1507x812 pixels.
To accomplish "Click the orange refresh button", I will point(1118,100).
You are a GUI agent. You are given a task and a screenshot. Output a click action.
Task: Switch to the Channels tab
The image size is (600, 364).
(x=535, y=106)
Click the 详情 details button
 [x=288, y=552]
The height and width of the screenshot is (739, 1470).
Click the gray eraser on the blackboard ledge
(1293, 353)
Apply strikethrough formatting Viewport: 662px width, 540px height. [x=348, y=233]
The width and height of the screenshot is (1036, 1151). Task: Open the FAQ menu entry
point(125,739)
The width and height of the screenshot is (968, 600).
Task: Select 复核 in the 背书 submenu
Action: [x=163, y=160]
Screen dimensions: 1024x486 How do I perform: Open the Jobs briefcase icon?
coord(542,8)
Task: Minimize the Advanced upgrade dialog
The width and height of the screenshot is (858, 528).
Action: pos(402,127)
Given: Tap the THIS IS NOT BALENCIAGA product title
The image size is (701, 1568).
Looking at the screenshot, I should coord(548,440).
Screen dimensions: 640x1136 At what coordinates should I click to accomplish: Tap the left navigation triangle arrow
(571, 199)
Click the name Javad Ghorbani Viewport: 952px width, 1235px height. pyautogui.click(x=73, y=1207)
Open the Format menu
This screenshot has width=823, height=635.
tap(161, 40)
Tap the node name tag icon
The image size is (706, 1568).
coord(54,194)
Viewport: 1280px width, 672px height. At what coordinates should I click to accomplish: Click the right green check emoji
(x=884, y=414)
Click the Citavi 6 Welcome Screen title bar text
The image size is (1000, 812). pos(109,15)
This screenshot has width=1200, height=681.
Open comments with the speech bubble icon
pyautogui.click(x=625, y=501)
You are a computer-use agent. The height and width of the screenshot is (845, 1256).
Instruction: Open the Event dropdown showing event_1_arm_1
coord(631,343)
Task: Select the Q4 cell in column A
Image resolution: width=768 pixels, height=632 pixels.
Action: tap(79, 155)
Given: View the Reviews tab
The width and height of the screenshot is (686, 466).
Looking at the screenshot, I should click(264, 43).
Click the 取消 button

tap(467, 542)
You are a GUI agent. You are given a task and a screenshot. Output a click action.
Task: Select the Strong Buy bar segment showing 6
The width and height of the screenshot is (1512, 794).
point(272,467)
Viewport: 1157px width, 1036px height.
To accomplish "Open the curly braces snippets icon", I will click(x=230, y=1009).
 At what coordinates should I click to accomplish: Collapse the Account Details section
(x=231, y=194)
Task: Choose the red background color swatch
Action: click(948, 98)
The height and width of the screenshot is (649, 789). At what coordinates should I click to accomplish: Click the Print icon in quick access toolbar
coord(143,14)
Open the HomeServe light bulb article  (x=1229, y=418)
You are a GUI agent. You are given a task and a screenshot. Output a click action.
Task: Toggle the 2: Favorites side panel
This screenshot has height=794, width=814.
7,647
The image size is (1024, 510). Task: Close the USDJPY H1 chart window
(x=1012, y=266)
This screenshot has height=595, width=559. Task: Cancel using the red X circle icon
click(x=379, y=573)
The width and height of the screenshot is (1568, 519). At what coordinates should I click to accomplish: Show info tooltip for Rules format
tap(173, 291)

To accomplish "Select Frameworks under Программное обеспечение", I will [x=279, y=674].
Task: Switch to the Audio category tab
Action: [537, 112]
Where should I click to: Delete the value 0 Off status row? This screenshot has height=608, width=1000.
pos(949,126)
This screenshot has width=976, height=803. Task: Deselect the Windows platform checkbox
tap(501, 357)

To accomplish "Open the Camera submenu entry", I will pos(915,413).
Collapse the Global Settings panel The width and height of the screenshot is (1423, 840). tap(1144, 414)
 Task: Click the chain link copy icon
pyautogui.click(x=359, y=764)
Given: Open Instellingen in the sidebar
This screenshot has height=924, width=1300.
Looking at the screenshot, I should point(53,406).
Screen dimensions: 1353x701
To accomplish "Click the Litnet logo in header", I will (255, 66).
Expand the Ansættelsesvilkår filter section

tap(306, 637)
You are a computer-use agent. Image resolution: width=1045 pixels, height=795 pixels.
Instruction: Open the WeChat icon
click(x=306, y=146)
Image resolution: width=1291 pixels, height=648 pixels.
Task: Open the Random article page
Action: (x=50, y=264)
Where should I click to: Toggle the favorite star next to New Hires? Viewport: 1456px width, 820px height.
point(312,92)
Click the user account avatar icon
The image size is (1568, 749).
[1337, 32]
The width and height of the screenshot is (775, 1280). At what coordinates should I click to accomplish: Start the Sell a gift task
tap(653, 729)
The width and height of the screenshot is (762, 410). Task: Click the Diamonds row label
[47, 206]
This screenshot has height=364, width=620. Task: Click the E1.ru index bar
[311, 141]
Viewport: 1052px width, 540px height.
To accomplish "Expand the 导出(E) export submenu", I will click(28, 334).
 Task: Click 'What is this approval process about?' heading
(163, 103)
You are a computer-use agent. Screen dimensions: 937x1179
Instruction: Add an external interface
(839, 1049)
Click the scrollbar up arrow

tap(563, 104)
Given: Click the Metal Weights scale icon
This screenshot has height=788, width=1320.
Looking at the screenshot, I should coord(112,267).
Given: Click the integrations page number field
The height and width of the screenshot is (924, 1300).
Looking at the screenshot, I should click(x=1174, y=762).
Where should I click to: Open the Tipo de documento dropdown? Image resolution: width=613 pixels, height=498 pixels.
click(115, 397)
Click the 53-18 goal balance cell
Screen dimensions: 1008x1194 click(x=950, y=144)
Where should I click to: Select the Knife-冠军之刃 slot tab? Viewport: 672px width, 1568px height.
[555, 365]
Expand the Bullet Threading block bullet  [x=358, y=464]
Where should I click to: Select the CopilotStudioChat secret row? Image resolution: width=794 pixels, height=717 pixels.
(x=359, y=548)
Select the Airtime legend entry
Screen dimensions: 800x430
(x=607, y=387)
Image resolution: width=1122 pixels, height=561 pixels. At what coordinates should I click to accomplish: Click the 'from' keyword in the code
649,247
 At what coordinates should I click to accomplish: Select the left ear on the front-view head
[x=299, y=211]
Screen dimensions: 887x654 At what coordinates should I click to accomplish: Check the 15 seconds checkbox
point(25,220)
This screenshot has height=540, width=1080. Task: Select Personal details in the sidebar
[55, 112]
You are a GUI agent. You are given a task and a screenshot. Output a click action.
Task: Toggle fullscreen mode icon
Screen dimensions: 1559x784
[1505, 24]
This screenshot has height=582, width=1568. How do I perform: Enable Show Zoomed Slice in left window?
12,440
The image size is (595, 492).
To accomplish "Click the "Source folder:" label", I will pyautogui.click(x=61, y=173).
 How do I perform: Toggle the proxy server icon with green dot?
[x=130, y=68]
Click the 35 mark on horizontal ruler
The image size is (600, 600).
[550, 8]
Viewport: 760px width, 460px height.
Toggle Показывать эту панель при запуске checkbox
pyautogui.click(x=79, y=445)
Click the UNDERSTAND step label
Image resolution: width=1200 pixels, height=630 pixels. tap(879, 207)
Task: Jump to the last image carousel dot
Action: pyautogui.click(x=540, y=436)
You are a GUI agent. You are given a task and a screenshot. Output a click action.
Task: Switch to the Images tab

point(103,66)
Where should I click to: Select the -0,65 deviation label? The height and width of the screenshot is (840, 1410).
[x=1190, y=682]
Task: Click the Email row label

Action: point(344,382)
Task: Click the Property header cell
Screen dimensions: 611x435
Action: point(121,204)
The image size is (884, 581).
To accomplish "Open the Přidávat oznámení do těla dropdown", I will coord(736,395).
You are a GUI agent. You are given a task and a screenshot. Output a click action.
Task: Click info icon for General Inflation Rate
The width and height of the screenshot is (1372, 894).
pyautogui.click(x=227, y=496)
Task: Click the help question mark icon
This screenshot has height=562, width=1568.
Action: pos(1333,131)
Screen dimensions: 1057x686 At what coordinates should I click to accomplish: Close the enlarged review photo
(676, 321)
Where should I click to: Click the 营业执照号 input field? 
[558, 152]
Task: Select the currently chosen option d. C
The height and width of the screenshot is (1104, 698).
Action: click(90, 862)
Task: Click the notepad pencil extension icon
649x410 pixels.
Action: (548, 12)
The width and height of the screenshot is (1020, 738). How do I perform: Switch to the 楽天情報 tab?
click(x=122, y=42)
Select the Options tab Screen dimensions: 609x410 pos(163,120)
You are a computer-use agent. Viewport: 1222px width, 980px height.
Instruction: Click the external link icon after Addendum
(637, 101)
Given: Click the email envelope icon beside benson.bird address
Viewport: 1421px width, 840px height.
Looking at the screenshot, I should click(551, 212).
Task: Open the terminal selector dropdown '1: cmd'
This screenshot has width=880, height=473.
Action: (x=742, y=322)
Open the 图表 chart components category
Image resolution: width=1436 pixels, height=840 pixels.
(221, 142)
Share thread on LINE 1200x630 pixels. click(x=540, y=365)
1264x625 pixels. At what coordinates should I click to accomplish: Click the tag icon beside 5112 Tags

-- -- --

* **HOW TO COMPLETE THIS TASK**:
Of all the entries above, retype exactly the lines from the line with "The width and height of the screenshot is (775, 1280)." to the line with "Given: Click the Metal Weights scale icon", both included, and no others.

* **RESULT**:
The width and height of the screenshot is (775, 1280). At what coordinates should I click to accomplish: Start the Sell a gift task
tap(653, 729)
The width and height of the screenshot is (762, 410). Task: Click the Diamonds row label
[47, 206]
This screenshot has height=364, width=620. Task: Click the E1.ru index bar
[311, 141]
Viewport: 1052px width, 540px height.
To accomplish "Expand the 导出(E) export submenu", I will click(28, 334).
 Task: Click 'What is this approval process about?' heading
(163, 103)
You are a computer-use agent. Screen dimensions: 937x1179
Instruction: Add an external interface
(839, 1049)
Click the scrollbar up arrow

tap(563, 104)
Given: Click the Metal Weights scale icon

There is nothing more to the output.